A lot of Canadians are worried about whether someone like Donald Trump could become prime minister. Given that political trends can cross borders as easily as acid rain, it's not impossible. Kellie Leitch sure is giving it the old college try. But the rise of Mr. Trump is only half the story of America's sudden political upheaval. The other half is the collapse of Hillary Clinton.
If I were Prime Minister Justin Trudeau, I'd be carefully considering what made Ms. Clinton toxic for so many voters. A lot of it was about the economy. Much of it was out of her control. But some of it was her own handiwork. Exhibit A: Her fundraising, and that of the Clinton Foundation, the latter featuring foreign donors and vague but suspicious connections running from government to the foundation and back again.
The parallels with recent revelations about Mr. Trudeau and his party are hard to miss. Donors writing cheques in return for face-time with senior politicians? Check. The appearance of conflict of interest? Check. A foundation bearing Mr. Trudeau's name, with relationships to his family and his government, raising money from foreign donors? Check. And all of it legal? Almost certainly, and almost certainly irrelevant.
The amounts of cash involved are far smaller in Canada than in the United States because our political fundraising laws really are stricter than those down south. That's been one of Mr. Trudeau's defences and he's not entirely wrong. But regardless of the amounts, the principles at stake are the same, as are the dangers for the Prime Minister. For a political leader, public trust is the oxygen of elected life. You can't survive without it.
A lot of U.S. voters came to believe Ms. Clinton represented corruption in politics. The charge was hugely overblown, and relative to Mr. Trump, who loudly celebrates his conflicts of interest, it was absurd. But it had something to it and it stuck.
Mr. Trudeau can take steps to eliminate the possibility of voters buying such a charge, or he can let the material with which to build a case mount up.
To eliminate the problem, the PM would have to do two things. First, change the rules around political fundraising, removing the temptation to sell political access. And second, remove himself, his family and the Government of Canada from the operations of the Trudeau Foundation. Make the perception of conflict of interest impossible by eliminating the possibility of actual conflict.

## [Records provided]
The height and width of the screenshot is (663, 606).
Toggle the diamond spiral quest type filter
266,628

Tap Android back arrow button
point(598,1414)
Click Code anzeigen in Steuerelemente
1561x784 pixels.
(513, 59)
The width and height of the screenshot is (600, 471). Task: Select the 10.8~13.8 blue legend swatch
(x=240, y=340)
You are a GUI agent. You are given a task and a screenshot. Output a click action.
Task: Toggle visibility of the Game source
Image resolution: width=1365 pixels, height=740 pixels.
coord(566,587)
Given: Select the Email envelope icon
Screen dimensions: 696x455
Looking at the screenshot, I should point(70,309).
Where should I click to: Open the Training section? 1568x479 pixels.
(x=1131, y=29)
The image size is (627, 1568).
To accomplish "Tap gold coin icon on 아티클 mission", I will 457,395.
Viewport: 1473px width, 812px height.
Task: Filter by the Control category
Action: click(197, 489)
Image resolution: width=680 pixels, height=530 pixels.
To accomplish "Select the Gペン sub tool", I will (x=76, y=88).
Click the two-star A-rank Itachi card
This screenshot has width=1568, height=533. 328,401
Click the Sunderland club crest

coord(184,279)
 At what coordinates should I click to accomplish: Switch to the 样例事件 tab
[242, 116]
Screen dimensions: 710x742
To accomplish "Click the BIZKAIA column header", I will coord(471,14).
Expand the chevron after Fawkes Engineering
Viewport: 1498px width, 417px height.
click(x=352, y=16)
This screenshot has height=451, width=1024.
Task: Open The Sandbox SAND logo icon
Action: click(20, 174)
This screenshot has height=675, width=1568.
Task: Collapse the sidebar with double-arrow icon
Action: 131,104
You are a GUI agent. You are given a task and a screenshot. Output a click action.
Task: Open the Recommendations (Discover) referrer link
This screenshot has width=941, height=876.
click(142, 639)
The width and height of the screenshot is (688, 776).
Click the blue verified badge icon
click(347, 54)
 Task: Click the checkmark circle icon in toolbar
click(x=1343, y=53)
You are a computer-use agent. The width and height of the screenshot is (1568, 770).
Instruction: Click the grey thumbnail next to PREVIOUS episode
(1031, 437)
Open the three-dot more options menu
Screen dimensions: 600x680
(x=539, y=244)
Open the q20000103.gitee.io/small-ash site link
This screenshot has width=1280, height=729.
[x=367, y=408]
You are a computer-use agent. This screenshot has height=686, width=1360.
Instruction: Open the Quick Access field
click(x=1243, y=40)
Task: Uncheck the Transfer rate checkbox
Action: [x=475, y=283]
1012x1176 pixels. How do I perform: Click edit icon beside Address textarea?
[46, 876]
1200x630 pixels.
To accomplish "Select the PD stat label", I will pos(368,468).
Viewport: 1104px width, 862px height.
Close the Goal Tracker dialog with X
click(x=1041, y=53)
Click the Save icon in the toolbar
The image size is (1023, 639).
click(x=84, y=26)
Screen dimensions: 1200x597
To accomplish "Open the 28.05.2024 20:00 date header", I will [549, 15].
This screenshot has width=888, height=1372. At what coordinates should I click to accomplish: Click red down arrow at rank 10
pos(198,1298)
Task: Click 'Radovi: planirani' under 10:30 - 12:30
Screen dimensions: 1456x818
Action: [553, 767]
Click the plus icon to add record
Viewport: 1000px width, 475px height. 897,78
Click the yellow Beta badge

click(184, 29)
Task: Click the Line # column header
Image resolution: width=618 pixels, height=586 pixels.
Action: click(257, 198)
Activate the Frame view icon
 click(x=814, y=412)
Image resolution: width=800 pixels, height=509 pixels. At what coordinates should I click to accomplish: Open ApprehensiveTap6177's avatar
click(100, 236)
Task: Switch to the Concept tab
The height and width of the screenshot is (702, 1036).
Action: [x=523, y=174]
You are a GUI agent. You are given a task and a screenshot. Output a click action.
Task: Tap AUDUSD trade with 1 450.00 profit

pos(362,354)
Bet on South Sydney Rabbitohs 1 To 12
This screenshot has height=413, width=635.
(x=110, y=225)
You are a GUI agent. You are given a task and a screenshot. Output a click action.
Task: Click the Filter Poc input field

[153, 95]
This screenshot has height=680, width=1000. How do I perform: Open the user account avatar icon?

## [What this exercise asks]
A) In the commentary on Justin Trudeau and political fundraising, what does the writer call public trust for a political leader?
B) Continue the commentary on Justin Trudeau and political fundraising from the point where it ends.

## [Numbered answers]
A) The oxygen of elected life.

B)
Thanks to former prime ministers Jean Chrétien and Stephen Harper, unions and corporations are already banned from donating to federal politicians, and individuals are limited to a combined total contribution to parties and candidates of just over $3,000 a year. But that's still a lot of money, which is why access can still be sold. Dropping the maximum donation to just $100 would fix that. It would put cash-for-access out of business.
Then there's the Pierre Elliott Trudeau Foundation. Because the former PM's son is now the current PM – not something anticipated back in 2001 – the foundation's unorthodox, public-private partnership structure raises the potential for conflicts of interest. The only victim of any public perception of a conflict would be the Prime Minister himself.
The foundation was created by Mr. Chrétien, who gave it $125-million of taxpayer money. But the Trudeau family were given an ongoing say in its governance, including seats on the board. (Mr. Trudeau stepped aside several years ago; his brother remains.) The Industry Ministry, whose minister serves at the PM's pleasure, also nominates board members. And the foundation, despite its wealth, seeks private donations. Earlier this year, two Chinese businessmen donated $200,000; one of them, who has met with Mr. Trudeau, is president of the China Cultural Industry Association, which is overseen by China's government. Is this illegal? No. But it looks terrible. And fixing it would be easy.
To avoid even the perception of conflict of interest, Mr. Trudeau can announce that the foundation will have no connection to him, his family or his government. That means no family or government appointees. Make it clear that the foundation's work is entirely about the former PM's legacy – and has no connection to the current PM.